* **Given information**:

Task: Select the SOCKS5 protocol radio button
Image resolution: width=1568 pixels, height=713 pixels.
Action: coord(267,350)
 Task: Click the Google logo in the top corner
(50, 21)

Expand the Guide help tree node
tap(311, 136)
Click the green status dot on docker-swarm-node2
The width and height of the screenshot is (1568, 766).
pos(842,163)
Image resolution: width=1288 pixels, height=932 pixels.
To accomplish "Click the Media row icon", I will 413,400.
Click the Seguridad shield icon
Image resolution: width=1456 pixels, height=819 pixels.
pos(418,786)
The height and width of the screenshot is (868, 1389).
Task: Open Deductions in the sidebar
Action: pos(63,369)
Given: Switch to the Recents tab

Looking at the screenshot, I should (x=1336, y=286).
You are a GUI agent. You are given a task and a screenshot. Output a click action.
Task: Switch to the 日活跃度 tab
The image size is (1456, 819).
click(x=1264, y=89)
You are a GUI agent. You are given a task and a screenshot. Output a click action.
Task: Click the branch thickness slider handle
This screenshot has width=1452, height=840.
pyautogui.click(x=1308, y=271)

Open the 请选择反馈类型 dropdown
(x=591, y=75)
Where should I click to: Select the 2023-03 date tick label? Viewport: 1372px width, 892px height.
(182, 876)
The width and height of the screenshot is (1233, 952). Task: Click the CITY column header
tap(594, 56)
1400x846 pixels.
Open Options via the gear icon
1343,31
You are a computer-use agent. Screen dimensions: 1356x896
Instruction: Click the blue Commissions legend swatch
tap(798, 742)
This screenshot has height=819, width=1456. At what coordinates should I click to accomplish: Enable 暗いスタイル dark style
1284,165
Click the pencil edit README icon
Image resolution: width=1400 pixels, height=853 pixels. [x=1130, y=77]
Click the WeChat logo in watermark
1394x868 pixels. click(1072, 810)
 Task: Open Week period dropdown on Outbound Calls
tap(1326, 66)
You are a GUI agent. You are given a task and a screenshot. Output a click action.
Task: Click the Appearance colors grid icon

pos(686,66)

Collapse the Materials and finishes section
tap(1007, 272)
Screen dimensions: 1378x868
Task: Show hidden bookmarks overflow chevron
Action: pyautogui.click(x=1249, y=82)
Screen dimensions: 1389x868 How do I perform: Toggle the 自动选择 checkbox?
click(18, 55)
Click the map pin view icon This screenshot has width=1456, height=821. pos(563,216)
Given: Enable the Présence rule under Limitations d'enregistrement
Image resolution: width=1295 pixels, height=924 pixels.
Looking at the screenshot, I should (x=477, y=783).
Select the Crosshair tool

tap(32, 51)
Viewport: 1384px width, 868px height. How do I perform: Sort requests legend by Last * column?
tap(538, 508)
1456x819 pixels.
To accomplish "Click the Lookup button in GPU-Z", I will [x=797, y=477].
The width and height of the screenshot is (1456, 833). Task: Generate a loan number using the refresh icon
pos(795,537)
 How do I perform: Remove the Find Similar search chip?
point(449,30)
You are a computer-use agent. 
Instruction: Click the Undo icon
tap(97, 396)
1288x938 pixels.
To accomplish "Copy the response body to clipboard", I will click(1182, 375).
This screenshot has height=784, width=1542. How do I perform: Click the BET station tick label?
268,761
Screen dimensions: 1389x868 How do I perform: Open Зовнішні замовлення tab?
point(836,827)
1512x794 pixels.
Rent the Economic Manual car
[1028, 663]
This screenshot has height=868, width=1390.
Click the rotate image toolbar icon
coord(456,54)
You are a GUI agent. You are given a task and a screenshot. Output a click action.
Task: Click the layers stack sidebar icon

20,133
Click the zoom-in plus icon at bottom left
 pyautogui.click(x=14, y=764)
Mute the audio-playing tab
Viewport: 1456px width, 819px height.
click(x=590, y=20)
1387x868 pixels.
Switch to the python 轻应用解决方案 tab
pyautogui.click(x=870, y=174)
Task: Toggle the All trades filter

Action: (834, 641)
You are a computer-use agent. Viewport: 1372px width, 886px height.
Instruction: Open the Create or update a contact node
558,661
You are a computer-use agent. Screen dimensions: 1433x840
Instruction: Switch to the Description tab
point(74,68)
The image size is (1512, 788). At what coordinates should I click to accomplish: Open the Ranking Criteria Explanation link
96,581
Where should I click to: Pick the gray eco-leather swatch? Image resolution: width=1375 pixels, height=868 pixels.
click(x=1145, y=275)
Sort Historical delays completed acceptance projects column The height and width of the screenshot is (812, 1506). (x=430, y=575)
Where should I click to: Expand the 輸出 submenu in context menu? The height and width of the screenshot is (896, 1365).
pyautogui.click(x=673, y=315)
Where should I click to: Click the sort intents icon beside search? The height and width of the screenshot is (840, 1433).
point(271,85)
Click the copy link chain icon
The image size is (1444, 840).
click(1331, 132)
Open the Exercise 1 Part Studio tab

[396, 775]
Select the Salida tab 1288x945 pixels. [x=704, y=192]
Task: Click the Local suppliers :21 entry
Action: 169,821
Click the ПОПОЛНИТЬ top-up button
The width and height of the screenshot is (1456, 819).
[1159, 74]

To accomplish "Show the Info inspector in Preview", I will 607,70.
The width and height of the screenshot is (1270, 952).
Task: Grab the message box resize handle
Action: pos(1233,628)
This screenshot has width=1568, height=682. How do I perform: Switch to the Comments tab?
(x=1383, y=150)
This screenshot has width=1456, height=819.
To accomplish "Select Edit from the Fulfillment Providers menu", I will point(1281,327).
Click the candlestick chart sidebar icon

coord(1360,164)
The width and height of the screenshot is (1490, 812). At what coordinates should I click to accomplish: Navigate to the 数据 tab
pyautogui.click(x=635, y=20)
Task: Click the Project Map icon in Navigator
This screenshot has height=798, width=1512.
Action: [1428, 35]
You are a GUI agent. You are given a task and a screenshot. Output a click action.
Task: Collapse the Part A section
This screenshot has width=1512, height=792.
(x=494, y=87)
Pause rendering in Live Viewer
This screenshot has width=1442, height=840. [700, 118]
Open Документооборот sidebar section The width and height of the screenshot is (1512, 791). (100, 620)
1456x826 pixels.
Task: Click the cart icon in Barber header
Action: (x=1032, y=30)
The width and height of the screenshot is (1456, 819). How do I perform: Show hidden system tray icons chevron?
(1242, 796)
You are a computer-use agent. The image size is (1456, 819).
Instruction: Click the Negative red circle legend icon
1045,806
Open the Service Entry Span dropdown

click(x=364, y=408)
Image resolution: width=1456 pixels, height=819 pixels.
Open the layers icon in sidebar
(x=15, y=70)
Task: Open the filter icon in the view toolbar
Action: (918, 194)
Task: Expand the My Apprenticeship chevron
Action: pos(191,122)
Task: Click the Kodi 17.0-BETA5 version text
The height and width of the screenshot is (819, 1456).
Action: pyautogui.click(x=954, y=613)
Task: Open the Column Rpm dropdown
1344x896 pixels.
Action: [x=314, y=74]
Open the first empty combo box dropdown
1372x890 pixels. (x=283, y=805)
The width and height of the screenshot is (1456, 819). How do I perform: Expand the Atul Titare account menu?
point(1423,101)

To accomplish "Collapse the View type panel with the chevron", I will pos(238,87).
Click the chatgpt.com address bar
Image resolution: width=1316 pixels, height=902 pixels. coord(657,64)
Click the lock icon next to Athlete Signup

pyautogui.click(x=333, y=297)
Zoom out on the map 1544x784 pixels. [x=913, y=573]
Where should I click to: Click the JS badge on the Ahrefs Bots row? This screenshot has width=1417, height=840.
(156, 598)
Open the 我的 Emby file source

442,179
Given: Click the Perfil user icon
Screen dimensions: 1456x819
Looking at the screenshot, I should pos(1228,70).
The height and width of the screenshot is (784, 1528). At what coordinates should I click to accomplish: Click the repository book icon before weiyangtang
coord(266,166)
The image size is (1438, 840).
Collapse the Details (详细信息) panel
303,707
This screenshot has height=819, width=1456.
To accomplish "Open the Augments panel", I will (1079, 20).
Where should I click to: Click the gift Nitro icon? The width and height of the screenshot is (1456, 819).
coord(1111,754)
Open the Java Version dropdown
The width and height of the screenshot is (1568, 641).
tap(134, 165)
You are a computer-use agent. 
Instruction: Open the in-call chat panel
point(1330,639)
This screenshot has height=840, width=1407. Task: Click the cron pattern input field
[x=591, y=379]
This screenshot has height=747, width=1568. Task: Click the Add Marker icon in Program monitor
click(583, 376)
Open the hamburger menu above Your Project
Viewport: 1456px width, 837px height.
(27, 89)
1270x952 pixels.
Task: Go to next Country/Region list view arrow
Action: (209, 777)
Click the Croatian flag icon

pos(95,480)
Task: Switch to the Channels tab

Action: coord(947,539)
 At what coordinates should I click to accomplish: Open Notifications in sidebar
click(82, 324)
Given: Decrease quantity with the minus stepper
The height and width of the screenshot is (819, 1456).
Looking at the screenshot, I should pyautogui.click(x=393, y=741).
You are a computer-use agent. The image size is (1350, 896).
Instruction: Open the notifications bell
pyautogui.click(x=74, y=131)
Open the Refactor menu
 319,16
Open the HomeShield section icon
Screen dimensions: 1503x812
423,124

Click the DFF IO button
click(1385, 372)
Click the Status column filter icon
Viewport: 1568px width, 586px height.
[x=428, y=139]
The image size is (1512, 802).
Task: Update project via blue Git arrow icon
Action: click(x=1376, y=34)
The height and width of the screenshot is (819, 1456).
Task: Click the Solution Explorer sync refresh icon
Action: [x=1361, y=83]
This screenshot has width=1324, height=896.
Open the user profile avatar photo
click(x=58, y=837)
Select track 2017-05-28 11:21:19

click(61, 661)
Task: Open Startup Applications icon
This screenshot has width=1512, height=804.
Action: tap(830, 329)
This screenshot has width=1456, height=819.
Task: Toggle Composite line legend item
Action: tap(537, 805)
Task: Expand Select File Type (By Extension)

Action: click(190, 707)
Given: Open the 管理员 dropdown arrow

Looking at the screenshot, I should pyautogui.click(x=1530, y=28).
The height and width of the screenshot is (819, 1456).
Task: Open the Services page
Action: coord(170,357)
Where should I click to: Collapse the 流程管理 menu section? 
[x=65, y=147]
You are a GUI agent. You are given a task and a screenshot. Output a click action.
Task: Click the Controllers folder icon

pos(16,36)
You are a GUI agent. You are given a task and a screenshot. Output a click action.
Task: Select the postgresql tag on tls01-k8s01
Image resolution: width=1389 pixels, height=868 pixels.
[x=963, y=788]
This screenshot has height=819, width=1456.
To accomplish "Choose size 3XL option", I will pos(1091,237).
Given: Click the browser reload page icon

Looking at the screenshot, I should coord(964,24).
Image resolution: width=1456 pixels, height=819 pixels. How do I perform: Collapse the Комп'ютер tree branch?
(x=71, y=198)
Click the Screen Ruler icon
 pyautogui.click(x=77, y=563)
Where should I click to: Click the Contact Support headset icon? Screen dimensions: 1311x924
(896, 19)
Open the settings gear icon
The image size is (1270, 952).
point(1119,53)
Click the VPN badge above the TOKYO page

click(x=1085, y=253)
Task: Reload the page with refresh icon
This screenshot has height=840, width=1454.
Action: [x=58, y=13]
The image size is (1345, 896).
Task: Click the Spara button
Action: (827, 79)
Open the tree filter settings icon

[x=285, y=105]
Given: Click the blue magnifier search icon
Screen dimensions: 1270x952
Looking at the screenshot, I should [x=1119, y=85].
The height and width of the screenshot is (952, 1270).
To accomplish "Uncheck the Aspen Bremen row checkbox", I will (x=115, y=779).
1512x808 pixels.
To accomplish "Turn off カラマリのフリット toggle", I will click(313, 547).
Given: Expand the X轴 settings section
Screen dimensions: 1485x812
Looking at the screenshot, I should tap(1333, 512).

* **Exercise directions**: Copy all lines above containing the string "with".

* **Task response**:
To accomplish "Collapse the View type panel with the chevron", I will pos(238,87).
Given: Decrease quantity with the minus stepper
Task: Reload the page with refresh icon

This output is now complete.